What are the function of each string prefix in Python?

Asked

Viewed 1,259 times

5

In Python, we often see strings with a prefix, such as below, where the prefix is used r:

r"""OS routines for NT or Posix depending on what system we're on.
This exports:
  - all functions from posix or nt, e.g. unlink, stat, etc.
  - os.path is either posixpath or ntpath
  - os.name is either 'posix' or 'nt'
  - os.curdir is a string representing the current directory (always '.')
  - os.pardir is a string representing the parent directory (always '..')
  - os.sep is the (or a most common) pathname separator ('/' or '\\')
  - os.extsep is the extension separator (always '.')
  - os.altsep is the alternate pathname separator (None or '/')
  - os.pathsep is the component separator used in $PATH etc
  - os.linesep is the line separator in text files ('\r' or '\n' or '\r\n')
  - os.defpath is the default search path for executables
  - os.devnull is the file path of the null device ('/dev/null', etc.)
Programs that import and use 'os' stand a better chance of being
portable between different platforms.  Of course, they must then
only use functions that are defined by all platforms (e.g., unlink
and opendir), and leave all pathname manipulation to os.path
(e.g., split and join).
"""

Excerpt from module source code os, accessed via official repository.

  • What are all the existing prefixes in Python?
  • What is the function of each prefix?
  • What impact the prefix has on the value, type and size of the string?

It is desirable that the answer address both for version 2 and 3 of the language, as well as describe the differences, if any, between the versions.

  • https://answall.com/q/80545/101

2 answers

4


So - come on - when I say Python, I’m talking about Python3; let’s assume that Python2 is a thing of the past. (I speak of the strings in Python2, but it is just one of the points where there has been the biggest change)

  • Use of ' or " to delimit strings: there is no difference. Use whatever you prefer or whatever is most convenient to delimit your strings of any kind.

  • Use of triple quotes - """ or ''': indicates that the string only ends when you find a corresponding triple quotes and will include everything in the way: other quotes, line changes, etc... it is ideal to put small snippets of other languages, such as SQL or HTML when necessary, or to put comments that include documentation.

  • Strings with no prefix or prefix u": In Python3, the "u" does nothing. It was introduced in Python 3.3 (if memory serves) to make it easier to write code that worked on both Python2 and Python3 without modifications. Already in Python2, a string prefixed with u" indicates that it is a string ""that is, she is treated by Python as text, not as a byte sequence. In a string Python knows that each element is a character, whereas in a string of bytes, you depend on the text encoding to read each element and, in some encodings, a character uses more than one byte. So, in Python2, in a string without the u, if you try to convert a word like "apple" to uppercase on a Unix system (Android, Linux, Mac OS), which use UTF-8 by default, will end with "Apple" instead of "apple" (and even more: Len("apple") returns "6" and not "4"). With strings Nicode, the "ç" and the "ã" are understood as letters.
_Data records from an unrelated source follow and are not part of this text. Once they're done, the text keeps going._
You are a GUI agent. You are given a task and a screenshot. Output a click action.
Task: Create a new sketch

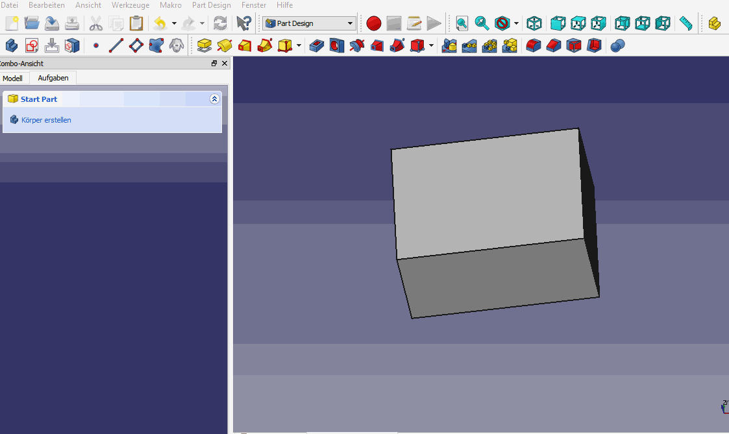(32, 45)
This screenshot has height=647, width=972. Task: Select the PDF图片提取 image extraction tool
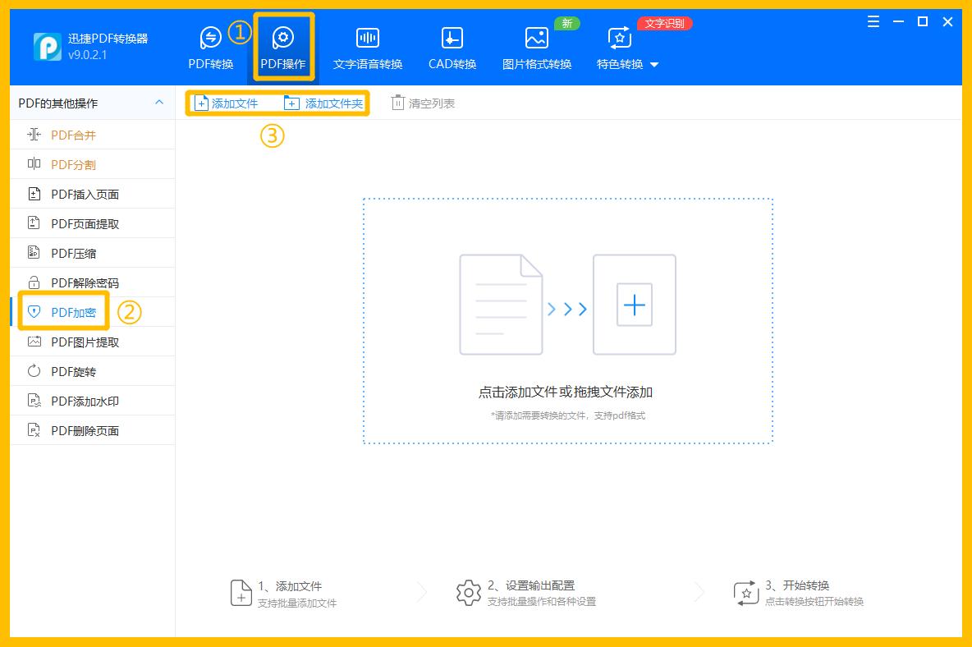(x=93, y=341)
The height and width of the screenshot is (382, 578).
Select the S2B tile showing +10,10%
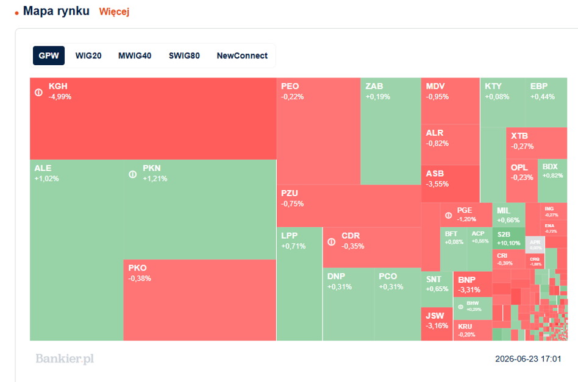click(508, 238)
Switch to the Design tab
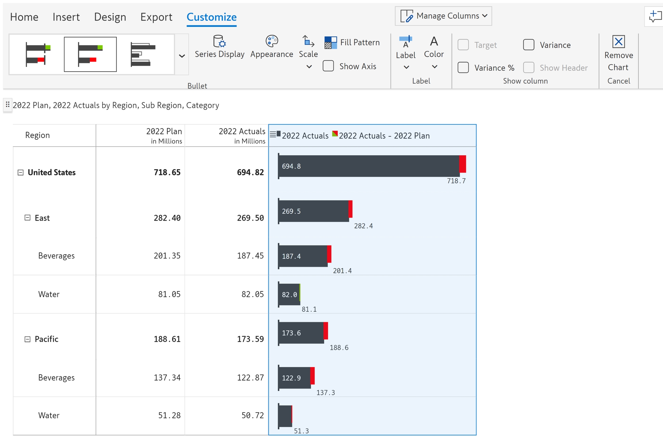The width and height of the screenshot is (663, 438). tap(110, 17)
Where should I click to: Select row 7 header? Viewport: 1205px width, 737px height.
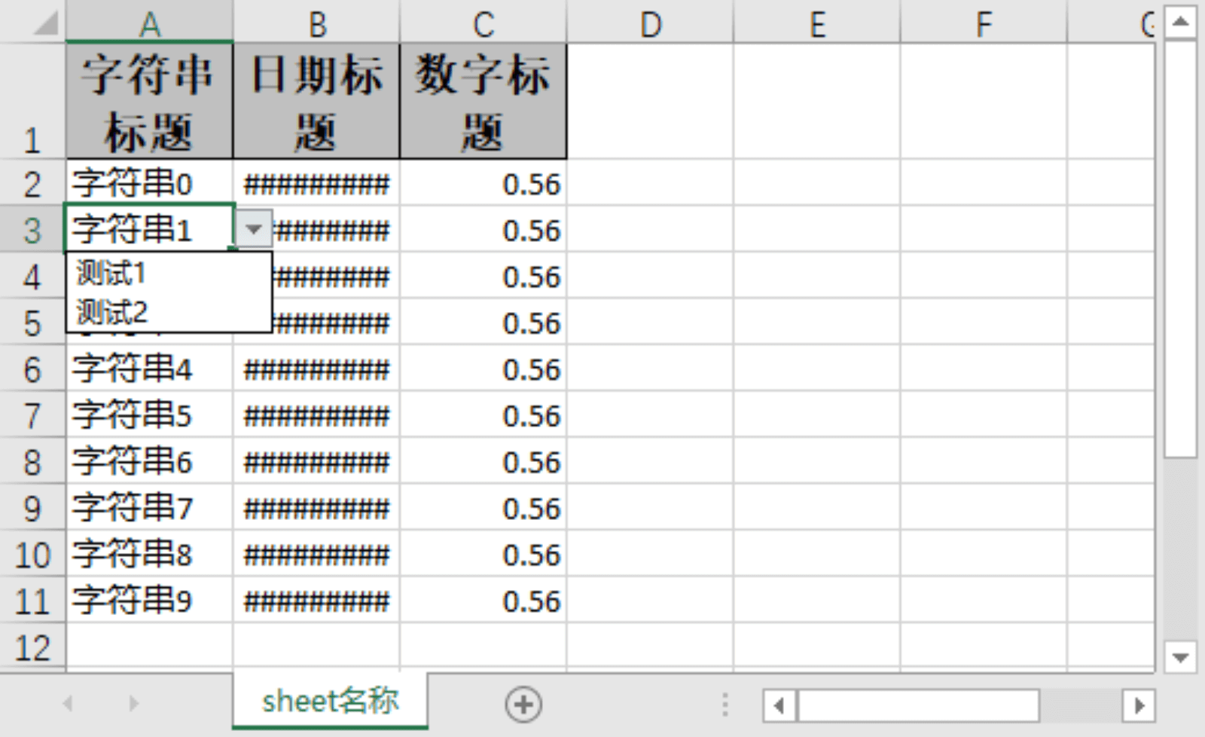(32, 416)
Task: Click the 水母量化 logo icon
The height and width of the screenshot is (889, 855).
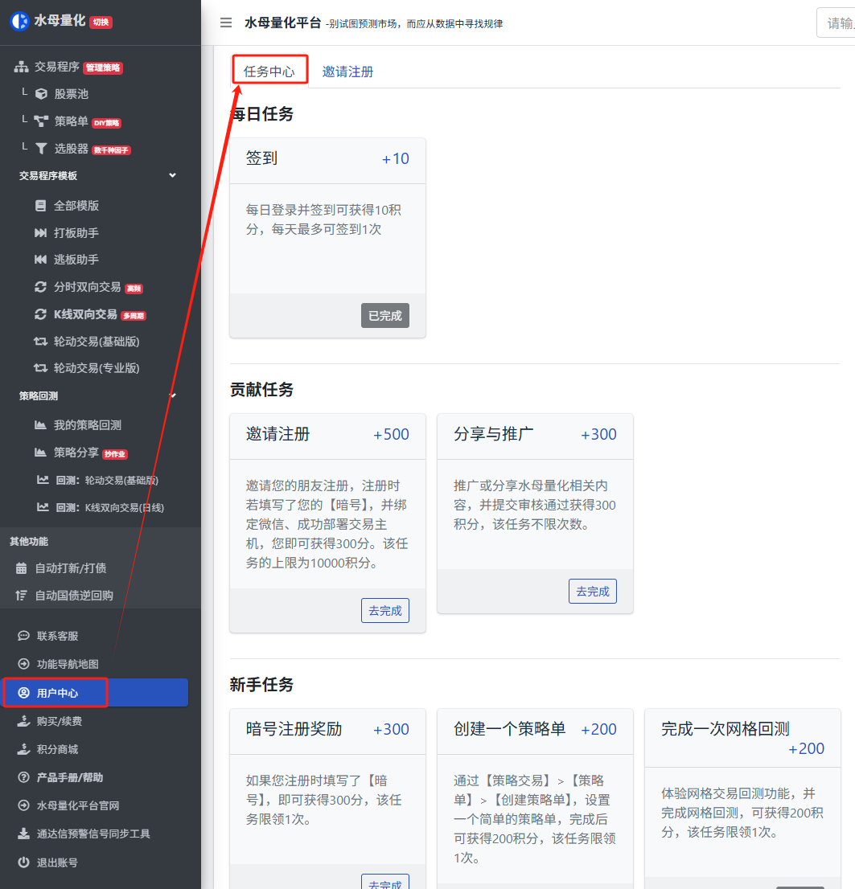Action: click(x=18, y=22)
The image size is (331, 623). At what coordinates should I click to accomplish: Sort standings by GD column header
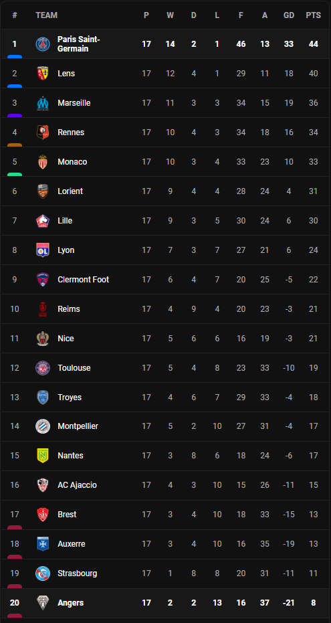coord(289,15)
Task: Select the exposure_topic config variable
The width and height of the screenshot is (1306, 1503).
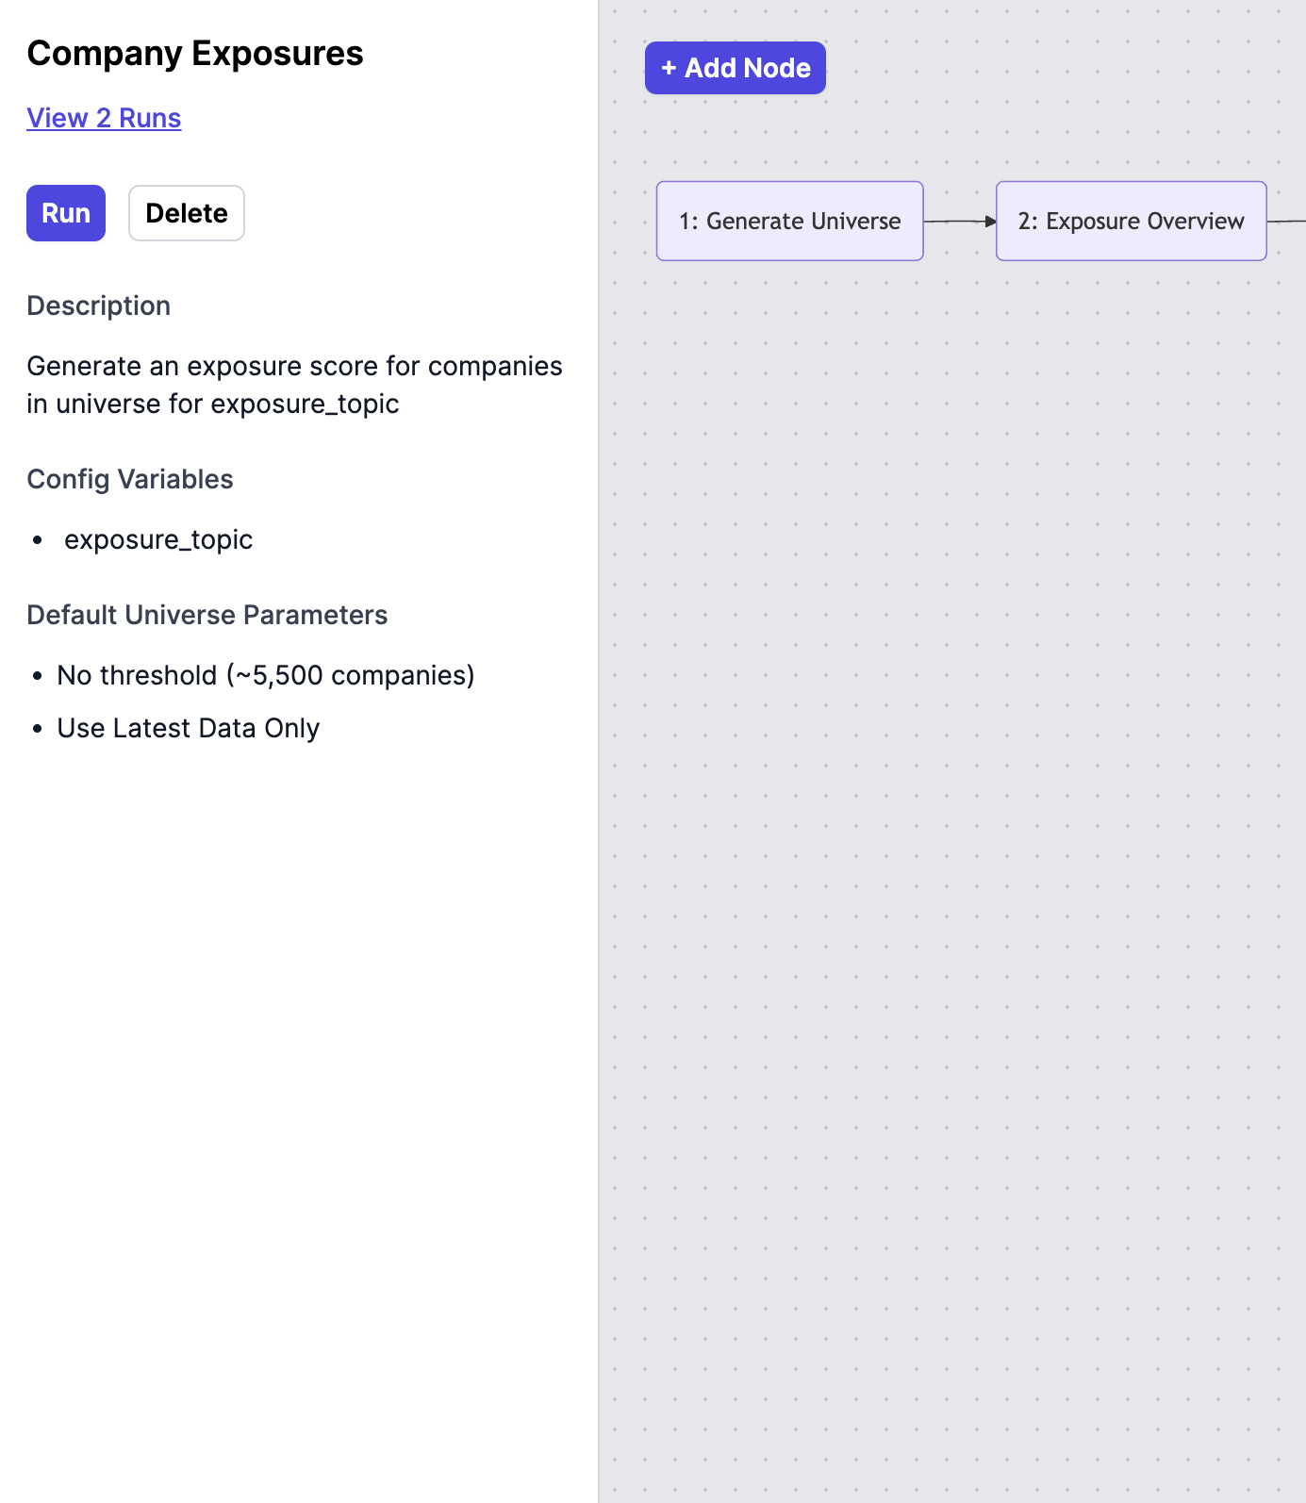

It is very important to understand what is Unicode text - vital for programming, actually. I recommend the reading of this article, written more than 10 years ago by one of the founders of stackoverflow.. But, reframing to be clear: in Python3, all string is Unicode by default, except that it has the prefix "b". In Python2, all string is just a sequence of bytes, except those that have the prefix "u".

A correct program in Python2 should have all strings prefixed "u". In Python 3, occasionally you will have a string bytes, which is an object bytes: generally when using a low-level library such as sockets, or when opening a file for reading in binary mode. In this case, what you should always do before trying to work with the text is decode to string: one string bytes will always be encoded with some encoding - be "latin1", "utf-8", "cp852" for the DOS terminal, "cp1251" for Russian, "cp1253" for Greek, etc. Then you run the method decode of the object itself bytes turning it into a string appropriate text. In Python 2, the same thing - the same method decode, and you have a string "Unicode", which can be used as text. More careful, in fact A lot of care is needed to program correctly in Python2, because most people don’t know about these Unicode or non-Unicode steps. This leads to programs that use text incorrectly. In Python3, most text operations are neither permitted nor work differently with strings of bytes, encouraging the correct use of strings (which are Unicode). For example: in Python2 it is possible to concatenate with + one string bytes and a string text. Only, if the string bytes have only one character outside the ASCII range (0 to 127), for example, an accented character, Python gives an error. This causes intermittent errors in your program if you concatenate two variables and one of them does not contain Unicode, and has already taken a lot of sleep:

>>> u"maç" + "ã"
Traceback (most recent call last):
  File "<stdin>", line 1, in <module>
UnicodeDecodeError: 'ascii' codec can't decode byte 0xc3 in position 0: ordinal not in range(128)

(But u"maç" + "a" works). In Python 3 this is always an illegal operation: you have to convert everything to text before trying to concatenate. This makes everyone see the error in any program run and it is easy for the developer to fix it. The way Python 2 does, the error can go unnoticed and only cause problems in production.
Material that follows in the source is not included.